人生の第三ステージ「白秋」のなかで、最終ステージ「玄冬」へ向けての想いを、本やメディアに託して綴る。人生、これ逍遥なり。

女性天文学者を可視化する見事な試み―『女性と天文学』

2022年02月05日 | Science
☆『女性と天文学』(ヤエル・ナゼ・著、北井礼三郎・頼順子・訳、恒星社厚生閣)☆

  言うまでもないことだが、人類の半分は女性である。それにもかかわらず、人類の歴史は男性の歴史であるかのように書かれてきた。少なくとも現在、わたしたちが学校などで習う歴史はそうであるように見える。
  人類の歴史の一部である科学の歴史は、人類一般の歴史以上に、男性中心の歴史観で貫かれている。科学の中でも最も古い起源を持つ天文学の分野も変わりない。もしあなたが少しばかり天文学に詳しかったとしても、天文学史上に名を残した女性を何人挙げることができるだろうか。ひょっとすると一人の女性も挙げられないかもしれない。
  天文学に携わった女性がいなかったわけではない。女性の天文学者はたしかに存在していた。しかし、さまざまな理由から、女性天文学者の名前は歴史の表舞台に現れることは少なかった。結果的に彼女たちの名前も残らなかった。
  現在では、女性天文学者個人の伝記や、それに類するような本は少しばかり出版されるようになった。それは、業績云々以前に、女性だからという理由、女性天文学者が珍しい存在であるからということの裏返しであるのかもしれない。
  たとえそうであったとしても、女性天文学者の生涯や業績が紹介されることは、素直に喜ぶべきことだろう。
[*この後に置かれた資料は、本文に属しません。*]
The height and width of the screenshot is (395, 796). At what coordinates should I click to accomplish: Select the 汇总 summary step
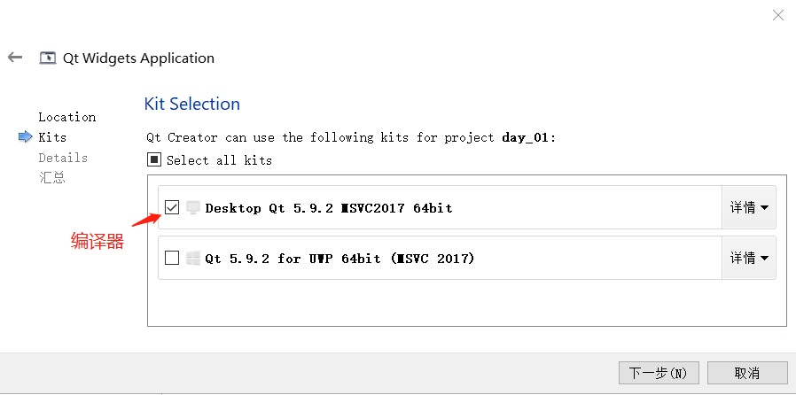[x=51, y=177]
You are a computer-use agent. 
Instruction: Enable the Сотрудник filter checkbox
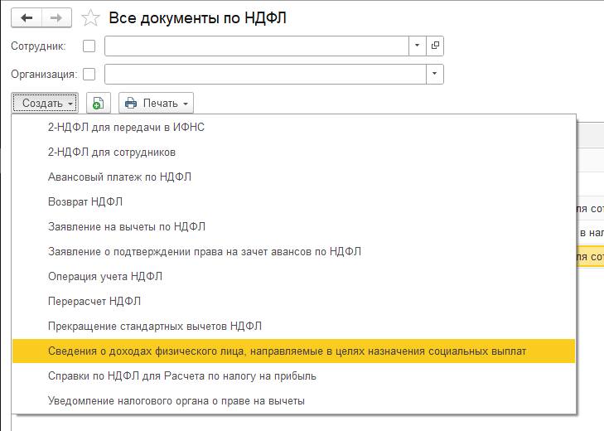[x=89, y=46]
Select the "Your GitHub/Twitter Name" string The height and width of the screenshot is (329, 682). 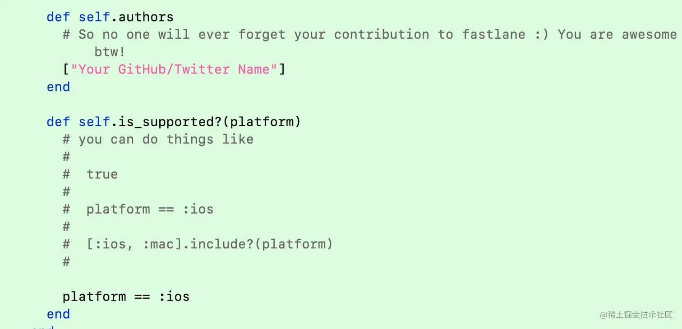(174, 69)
天文学や宇宙に興味を持つ女性たちを励まし、まだまだ男性社会の性質を色濃く残しているかもしれない天文学の分野で、いま活躍している、まさに羽ばたこうとしている若い女性天文学者たちに勇気を与えるだろうから。また、男性天文学者に対しては、女性天文学者についての認識を新たにする機会となるだろう。
  本書は、そういった励ましや勇気、新たな認識をさらに広げてくれる、すばらしい良書である。女性天文学者個々人の枠を超えて、古代ギリシャから現代に至るまで、女性天文学者の生涯に焦点を当てながら、彼女たちの業績を中心として、天文学の歴史を振り返ることができる。
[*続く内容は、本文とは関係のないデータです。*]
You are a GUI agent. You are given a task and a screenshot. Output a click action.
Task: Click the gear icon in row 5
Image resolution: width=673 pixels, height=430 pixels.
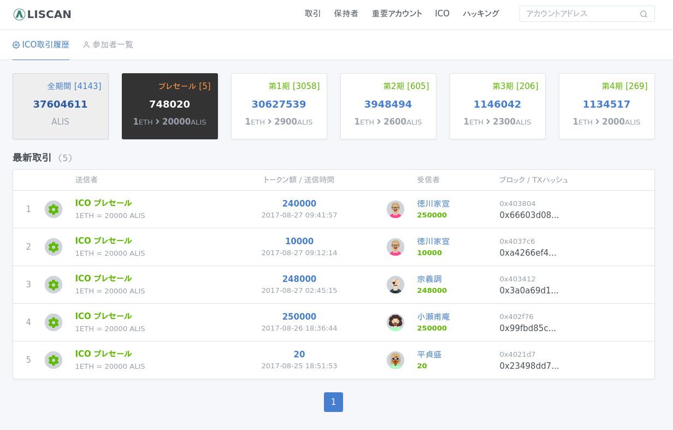point(54,360)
  前述した女性天文学者個人の伝記の類いは何冊か持っていたが、女性天文学者全般を対象にした天文学書を読んだのは初めての経験であった。かなり以前から、天文学に限らず科学とジェンダーの関係について興味を持っていて、さらに天文学についてはアマチュアながらそれなりの知識もあったので、女性天文学者の名前はかなり知っているつもりだった。
  しかし本書を読み始めて愕然としてしまった。ひいき目に見ても半分程度の女性天文学者の名前は本書で初めて知った。もしプロの天文学者であったら、すべての名前を知っているのだろうか。天文学の分野も細分化が進んでいるので、そんなことはないであろう。ならば天文マニアのような博識家ならばどうだろうか。
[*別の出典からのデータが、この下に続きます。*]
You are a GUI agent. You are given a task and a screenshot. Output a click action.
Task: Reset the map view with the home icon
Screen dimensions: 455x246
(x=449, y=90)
  いや、個人的に名前を知っているか、知っていないかということよりも、天文や宇宙の話をしているときに、ふつうに女性天文学者の名前が出てくるような、そんな環境になることが重要なのだと思う。女性の天文学者や天文愛好家が珍しがられたり、特別視されたりしない世の中になることが大事なのだ。
  最後に一言付け加えておきたいと思う。科学や天文学に限らないことなのだが、女性が少ないのは業績を上げた女性が少ないからだろうという人がいる。しかし、業績を上げるためには、その前提としてさまざまなチャンスが男女に公平に与えられなければならない。業績の評価についても同様である。
  ところが、そういったさまざまなチャンスが、そして公平性が、社会では可視化されず、透明なガラスのように、その存在が見えなくなってしまっている。「ガラスの天井」と言われる所以である。本書が、天文学における「ガラスの天井」を可視化し、打破していくきっかけになることを願いたい。同時に、天文学だけでなく、物理学でも生物学でも、同様の主旨で書かれた本が出版されることを望みたい。